A bishop vocal in condemning drug-related killings in the Philippines has questioned the result of a survey that labeled a police station, whose personnel were linked to the slayings, as the "most trusted" in the country's capital. "Most trusted by whom?" asked Bishop Pablo Virgilio David of Kalookan
in the northern part of Metro Manila where the police station is also located. Many of the killings linked to the government's war on narcotics occurred in his diocese. The prelate questioned the basis of the assessment. "[Trusted] by those who gauge the trustworthiness of the police by the number of drug suspects killed during [the police operations]?" asked the bishop. The survey conducted by the National Police Commission in October and November 2017 and released this week showed that Caloocan police station received a trust rating of 88.8 percent. "If they were 'most trusted' for 2017, then why did General [Oscar] Albayalde sack the whole Caloocan police force last September?

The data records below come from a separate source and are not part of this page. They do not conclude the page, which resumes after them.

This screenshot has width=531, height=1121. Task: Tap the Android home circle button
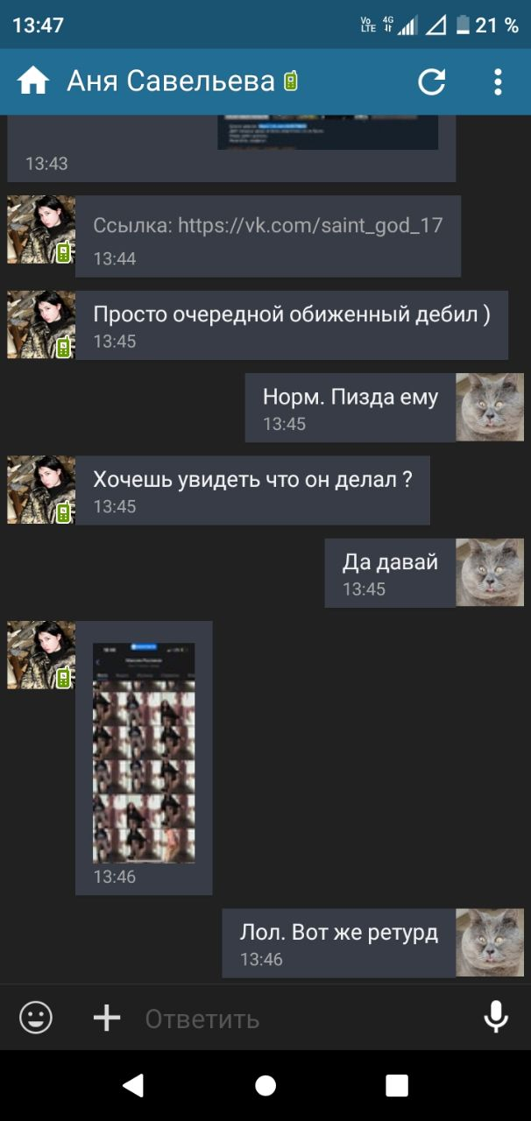pos(266,1086)
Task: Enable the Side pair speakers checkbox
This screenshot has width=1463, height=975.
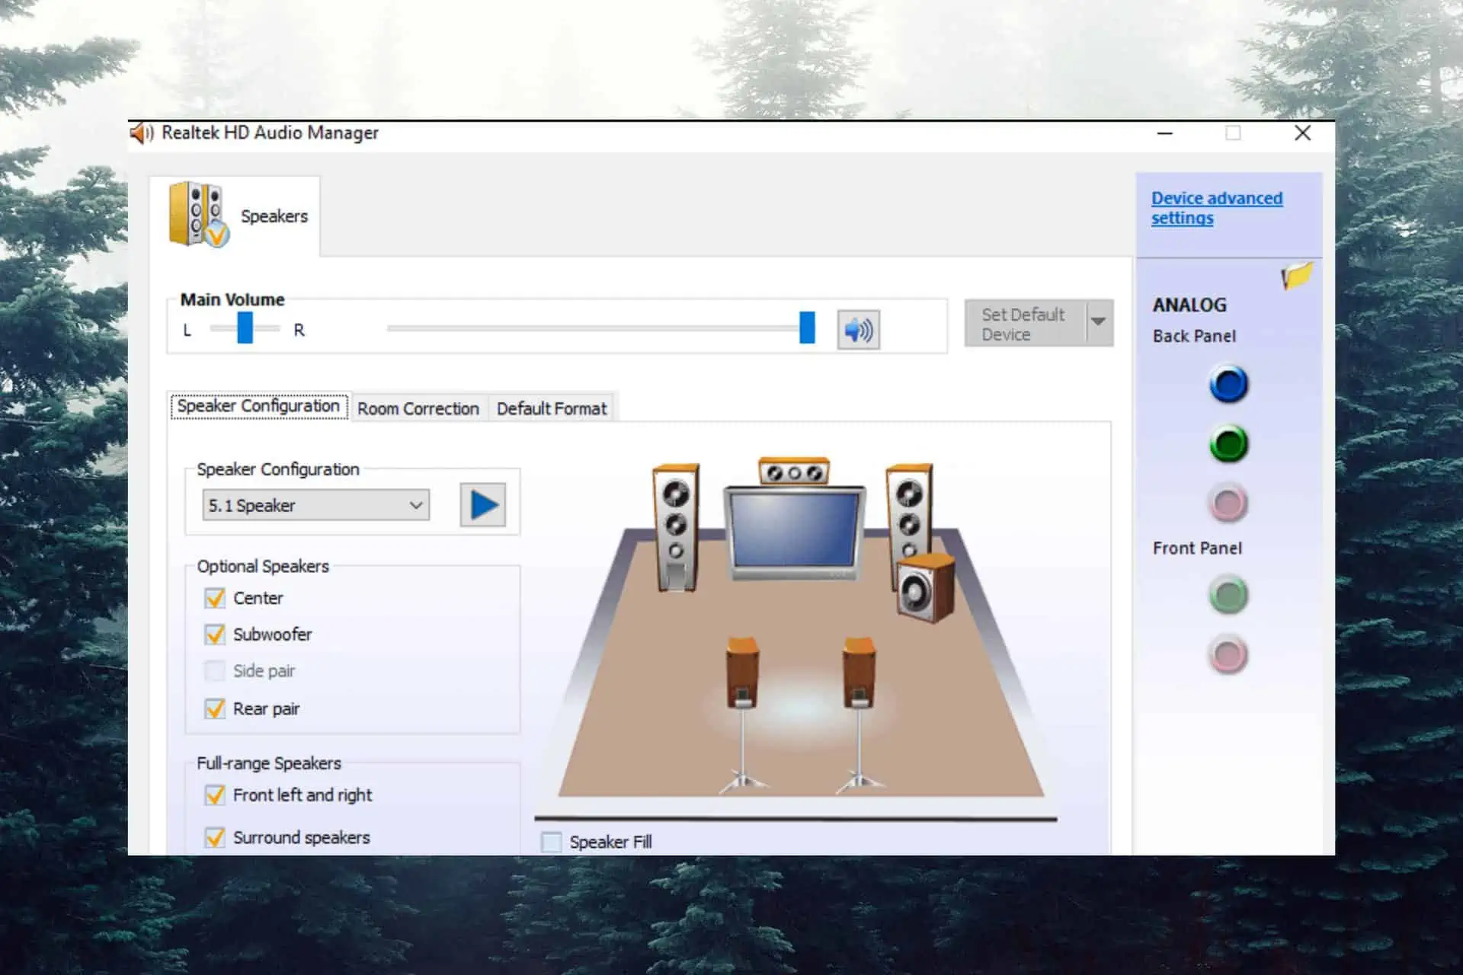Action: click(x=216, y=670)
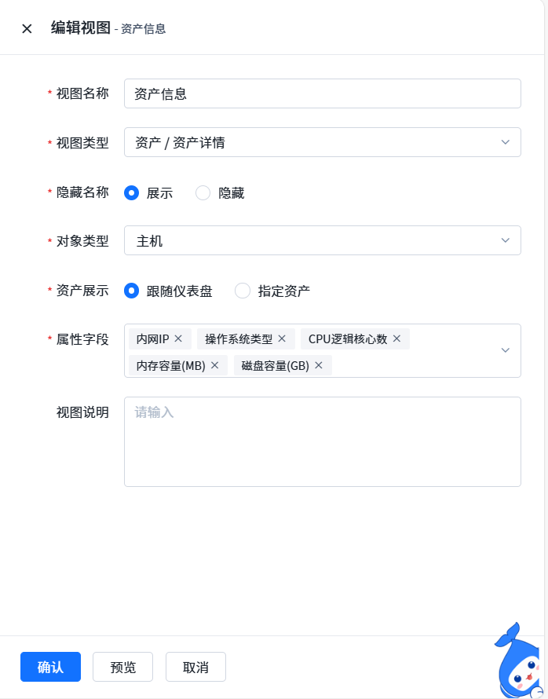Select the 隐藏 radio option
548x699 pixels.
(203, 192)
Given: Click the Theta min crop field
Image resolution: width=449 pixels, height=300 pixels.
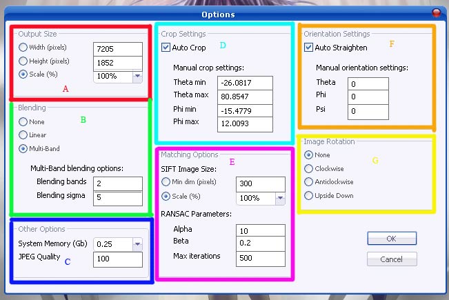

Just wondering," added Bishop David who is also vice president of the Catholic bishops' conference. General Albayalde, head of the National Capital Region Police Office
, ordered the suspension of several policemen following the deaths of two young boys during anti-narcotics police operations. In August last year, the killing of the teenage boys sparked protests around the capital. Rights groups claim that about 13,000 people have died in the government's anti-narcotics war. The police have said only about 3,000 people have died during police operations.